Frequently interrupted by a PBS radio broadcast on American culture, Junior and Lorna capitalize on the population's desire to end the suffering of their family members with quick and painless death while living in their parents' basement. As the business grows, so does Junior's love for the job.
WIND WAGON
An absurdist western for the screen
After killing a gold prospector, shooting his own foot with a rifle, and killing a smithy, Howard Dewey sits in a jail cell, marking his time on the wall with lampblack, watching crickets copulate, sticking pill bugs in his ears, and memorizing the Bible.
While Dewey's beard grows longer, his failed partner in crime, Jonah, settles down on a worthless homestead to farm prairie dogs with his mail-order bride from Kansas City. A baby boy is born to them, four months premature with a birthmark the shape of a vestigial third eye.

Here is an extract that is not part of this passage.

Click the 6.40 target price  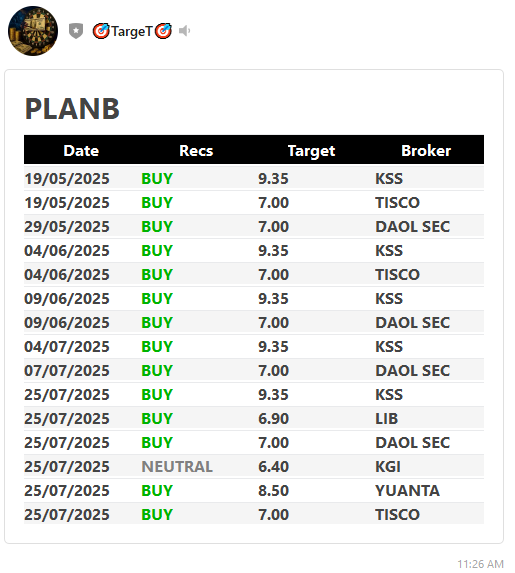273,467
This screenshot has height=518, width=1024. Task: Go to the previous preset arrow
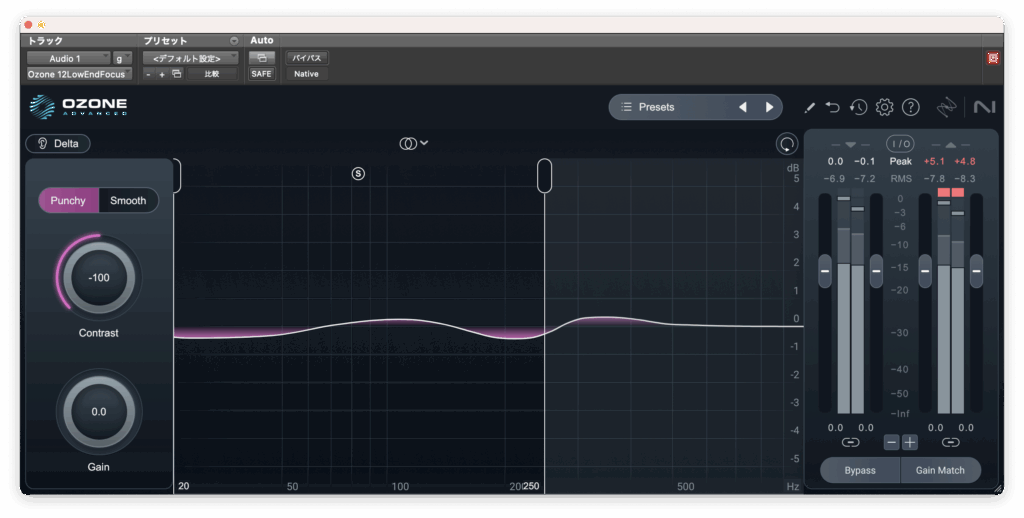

Meanwhile, her entire family put in the ground by Dewey and Jonah, Miss Katie Binder, a woman with the power to heal all addictions, waits in an empty house for the legendary wind wagon to come tearing across the desert.
THE DEVIL IN KANSAS
Philip K. Dick meets the Cohen Brothers
After Sherry lights her house on fire with her motocross star husband trapped inside, she sets out on a road trip with her seventeen-year-old son, Joey — a talented musical saw player — across the country and into a bizarre alternate universe called Witchy Toe, which Joey has previously visited. Like Terry Gilliam's Brazil or the corporate world of Kafka, the rules in this alien city change daily, on the whims of unseen masters. As they struggle to survive in this strange new world, Sherry's not-quite-dead husband sets out on a slaughtering rampage from Colorado to the heart of Texas.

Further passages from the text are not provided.